YOUR ASSIGNMENT
Go to the line in the entries below that holds "Powered by Shopify (1345, 1393)" and repeat exactly from there through the line that holds "[【德国败家必备，德国信用卡介绍及申请超详细攻略】test- Deutsch Kreditkarte]", inclusive.

━━━━━ SOURCE INFORMATION

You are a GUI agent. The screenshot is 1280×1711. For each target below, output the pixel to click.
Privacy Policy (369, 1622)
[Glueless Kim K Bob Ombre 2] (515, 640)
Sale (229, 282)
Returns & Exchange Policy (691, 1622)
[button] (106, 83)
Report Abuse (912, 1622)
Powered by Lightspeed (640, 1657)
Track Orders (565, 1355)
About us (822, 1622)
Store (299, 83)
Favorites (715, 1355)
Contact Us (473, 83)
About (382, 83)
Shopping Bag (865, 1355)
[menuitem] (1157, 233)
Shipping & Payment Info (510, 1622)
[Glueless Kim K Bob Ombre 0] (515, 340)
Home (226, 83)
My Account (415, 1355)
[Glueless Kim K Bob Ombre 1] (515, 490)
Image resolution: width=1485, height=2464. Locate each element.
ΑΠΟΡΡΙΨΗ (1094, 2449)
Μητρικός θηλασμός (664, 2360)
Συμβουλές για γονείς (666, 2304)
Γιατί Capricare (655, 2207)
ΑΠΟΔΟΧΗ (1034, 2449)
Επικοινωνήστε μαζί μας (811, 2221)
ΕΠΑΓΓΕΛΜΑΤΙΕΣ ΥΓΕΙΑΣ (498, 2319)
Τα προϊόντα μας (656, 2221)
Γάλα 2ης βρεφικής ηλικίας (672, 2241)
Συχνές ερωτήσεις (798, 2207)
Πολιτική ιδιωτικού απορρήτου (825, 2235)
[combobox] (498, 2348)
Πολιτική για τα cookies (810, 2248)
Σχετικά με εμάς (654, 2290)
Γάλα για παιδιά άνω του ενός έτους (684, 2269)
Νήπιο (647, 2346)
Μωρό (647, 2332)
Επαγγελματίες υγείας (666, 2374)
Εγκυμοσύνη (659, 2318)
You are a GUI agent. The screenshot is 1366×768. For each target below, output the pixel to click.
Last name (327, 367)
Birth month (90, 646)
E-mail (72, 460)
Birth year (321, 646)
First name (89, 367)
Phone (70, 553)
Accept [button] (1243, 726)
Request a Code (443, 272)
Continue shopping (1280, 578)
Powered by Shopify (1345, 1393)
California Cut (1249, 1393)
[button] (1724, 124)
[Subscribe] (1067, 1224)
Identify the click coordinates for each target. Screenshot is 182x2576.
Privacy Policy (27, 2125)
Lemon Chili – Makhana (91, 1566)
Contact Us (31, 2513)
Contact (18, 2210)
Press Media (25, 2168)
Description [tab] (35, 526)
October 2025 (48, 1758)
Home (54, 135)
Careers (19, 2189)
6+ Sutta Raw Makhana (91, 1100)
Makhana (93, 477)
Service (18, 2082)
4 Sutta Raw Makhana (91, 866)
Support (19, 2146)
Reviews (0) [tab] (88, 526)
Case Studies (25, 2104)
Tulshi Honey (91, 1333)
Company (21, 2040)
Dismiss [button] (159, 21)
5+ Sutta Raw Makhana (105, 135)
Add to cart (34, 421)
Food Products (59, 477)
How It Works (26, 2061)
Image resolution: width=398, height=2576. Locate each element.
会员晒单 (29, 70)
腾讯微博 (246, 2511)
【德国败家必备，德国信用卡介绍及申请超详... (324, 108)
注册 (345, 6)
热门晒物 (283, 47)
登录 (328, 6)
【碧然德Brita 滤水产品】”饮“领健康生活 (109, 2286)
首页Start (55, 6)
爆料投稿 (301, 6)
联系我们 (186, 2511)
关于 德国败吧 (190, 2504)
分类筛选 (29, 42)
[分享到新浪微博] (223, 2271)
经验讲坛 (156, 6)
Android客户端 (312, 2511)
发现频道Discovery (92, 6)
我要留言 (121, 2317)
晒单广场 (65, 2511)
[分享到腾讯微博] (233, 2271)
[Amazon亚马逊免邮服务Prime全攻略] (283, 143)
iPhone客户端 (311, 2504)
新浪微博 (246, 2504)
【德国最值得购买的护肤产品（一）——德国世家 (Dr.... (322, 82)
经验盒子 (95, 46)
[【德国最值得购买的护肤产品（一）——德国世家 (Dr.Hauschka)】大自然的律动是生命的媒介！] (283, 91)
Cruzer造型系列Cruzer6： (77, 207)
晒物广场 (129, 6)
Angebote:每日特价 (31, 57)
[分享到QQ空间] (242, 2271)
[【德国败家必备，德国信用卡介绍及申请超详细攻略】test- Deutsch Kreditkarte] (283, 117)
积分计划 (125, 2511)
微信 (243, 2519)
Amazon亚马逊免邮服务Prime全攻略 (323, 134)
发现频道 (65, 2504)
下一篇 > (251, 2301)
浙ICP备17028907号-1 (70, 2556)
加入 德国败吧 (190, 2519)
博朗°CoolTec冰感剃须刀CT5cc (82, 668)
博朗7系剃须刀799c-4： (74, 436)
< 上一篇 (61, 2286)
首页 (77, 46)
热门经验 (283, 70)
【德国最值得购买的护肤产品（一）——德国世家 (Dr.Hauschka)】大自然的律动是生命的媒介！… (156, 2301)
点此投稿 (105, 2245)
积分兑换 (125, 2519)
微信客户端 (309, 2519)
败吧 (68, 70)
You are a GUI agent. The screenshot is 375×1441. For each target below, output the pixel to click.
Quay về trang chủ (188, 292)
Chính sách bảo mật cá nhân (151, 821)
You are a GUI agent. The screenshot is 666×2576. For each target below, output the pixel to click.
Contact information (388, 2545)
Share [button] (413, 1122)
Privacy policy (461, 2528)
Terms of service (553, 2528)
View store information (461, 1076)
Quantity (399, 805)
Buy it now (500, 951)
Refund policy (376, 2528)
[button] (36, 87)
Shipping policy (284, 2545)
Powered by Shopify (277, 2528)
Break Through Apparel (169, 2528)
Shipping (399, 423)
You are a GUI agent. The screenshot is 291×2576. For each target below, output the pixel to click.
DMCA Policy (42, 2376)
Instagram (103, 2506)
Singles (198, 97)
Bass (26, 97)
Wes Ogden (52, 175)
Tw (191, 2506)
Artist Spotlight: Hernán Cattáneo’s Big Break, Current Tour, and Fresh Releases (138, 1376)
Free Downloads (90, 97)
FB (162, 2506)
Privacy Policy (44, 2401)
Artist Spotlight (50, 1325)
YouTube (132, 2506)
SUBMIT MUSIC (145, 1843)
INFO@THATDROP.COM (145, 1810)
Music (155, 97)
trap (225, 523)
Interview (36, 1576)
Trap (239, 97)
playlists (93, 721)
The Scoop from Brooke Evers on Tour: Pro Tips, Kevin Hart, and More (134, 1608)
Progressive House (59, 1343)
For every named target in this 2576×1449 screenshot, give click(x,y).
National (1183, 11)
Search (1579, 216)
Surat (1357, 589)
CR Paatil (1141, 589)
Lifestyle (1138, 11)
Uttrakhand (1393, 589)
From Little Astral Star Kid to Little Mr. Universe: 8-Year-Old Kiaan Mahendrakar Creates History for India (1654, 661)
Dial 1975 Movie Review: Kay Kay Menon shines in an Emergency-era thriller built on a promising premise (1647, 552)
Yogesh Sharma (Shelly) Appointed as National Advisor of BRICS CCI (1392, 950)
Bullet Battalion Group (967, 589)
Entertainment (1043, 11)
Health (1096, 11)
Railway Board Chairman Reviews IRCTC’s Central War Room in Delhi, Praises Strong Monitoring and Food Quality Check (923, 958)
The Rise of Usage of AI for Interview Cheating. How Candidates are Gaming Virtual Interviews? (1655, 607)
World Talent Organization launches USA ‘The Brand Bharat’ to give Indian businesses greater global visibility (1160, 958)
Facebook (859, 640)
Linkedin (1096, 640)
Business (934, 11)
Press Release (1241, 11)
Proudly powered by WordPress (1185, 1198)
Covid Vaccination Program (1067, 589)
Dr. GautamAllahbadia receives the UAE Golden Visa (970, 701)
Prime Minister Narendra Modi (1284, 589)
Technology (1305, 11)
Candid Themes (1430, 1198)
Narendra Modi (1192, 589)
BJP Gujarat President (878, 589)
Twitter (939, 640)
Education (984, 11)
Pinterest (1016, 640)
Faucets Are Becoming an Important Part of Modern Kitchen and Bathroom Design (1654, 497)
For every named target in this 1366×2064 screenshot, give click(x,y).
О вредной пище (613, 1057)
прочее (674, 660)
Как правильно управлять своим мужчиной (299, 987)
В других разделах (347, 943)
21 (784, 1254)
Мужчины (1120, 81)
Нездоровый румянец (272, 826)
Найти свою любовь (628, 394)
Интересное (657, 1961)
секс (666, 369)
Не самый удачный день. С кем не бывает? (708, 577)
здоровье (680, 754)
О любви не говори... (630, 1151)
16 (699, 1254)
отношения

━━━━━━━━━━

ANSWER TO THIS PROBLEM
Powered by Shopify (1345, 1393)
California Cut (1249, 1393)
[button] (1724, 124)
[Subscribe] (1067, 1224)
Identify the click coordinates for each target. Screenshot is 182x2576.
Privacy Policy (27, 2125)
Lemon Chili – Makhana (91, 1566)
Contact Us (31, 2513)
Contact (18, 2210)
Press Media (25, 2168)
Description [tab] (35, 526)
October 2025 (48, 1758)
Home (54, 135)
Careers (19, 2189)
6+ Sutta Raw Makhana (91, 1100)
Makhana (93, 477)
Service (18, 2082)
4 Sutta Raw Makhana (91, 866)
Support (19, 2146)
Reviews (0) [tab] (88, 526)
Case Studies (25, 2104)
Tulshi Honey (91, 1333)
Company (21, 2040)
Dismiss [button] (159, 21)
5+ Sutta Raw Makhana (105, 135)
Add to cart (34, 421)
Food Products (59, 477)
How It Works (26, 2061)
Image resolution: width=398, height=2576. Locate each element.
会员晒单 (29, 70)
腾讯微博 (246, 2511)
【德国败家必备，德国信用卡介绍及申请超详... (324, 108)
注册 (345, 6)
热门晒物 (283, 47)
登录 (328, 6)
【碧然德Brita 滤水产品】”饮“领健康生活 (109, 2286)
首页Start (55, 6)
爆料投稿 (301, 6)
联系我们 (186, 2511)
关于 德国败吧 (190, 2504)
分类筛选 (29, 42)
[分享到新浪微博] (223, 2271)
经验讲坛 (156, 6)
Android客户端 (312, 2511)
发现频道Discovery (92, 6)
我要留言 (121, 2317)
晒单广场 (65, 2511)
[分享到腾讯微博] (233, 2271)
[Amazon亚马逊免邮服务Prime全攻略] (283, 143)
iPhone客户端 (311, 2504)
新浪微博 (246, 2504)
【德国最值得购买的护肤产品（一）——德国世家 (Dr.... (322, 82)
经验盒子 (95, 46)
[【德国最值得购买的护肤产品（一）——德国世家 (Dr.Hauschka)】大自然的律动是生命的媒介！] (283, 91)
Cruzer造型系列Cruzer6： (77, 207)
晒物广场 (129, 6)
Angebote:每日特价 (31, 57)
[分享到QQ空间] (242, 2271)
[【德国败家必备，德国信用卡介绍及申请超详细攻略】test- Deutsch Kreditkarte] (283, 117)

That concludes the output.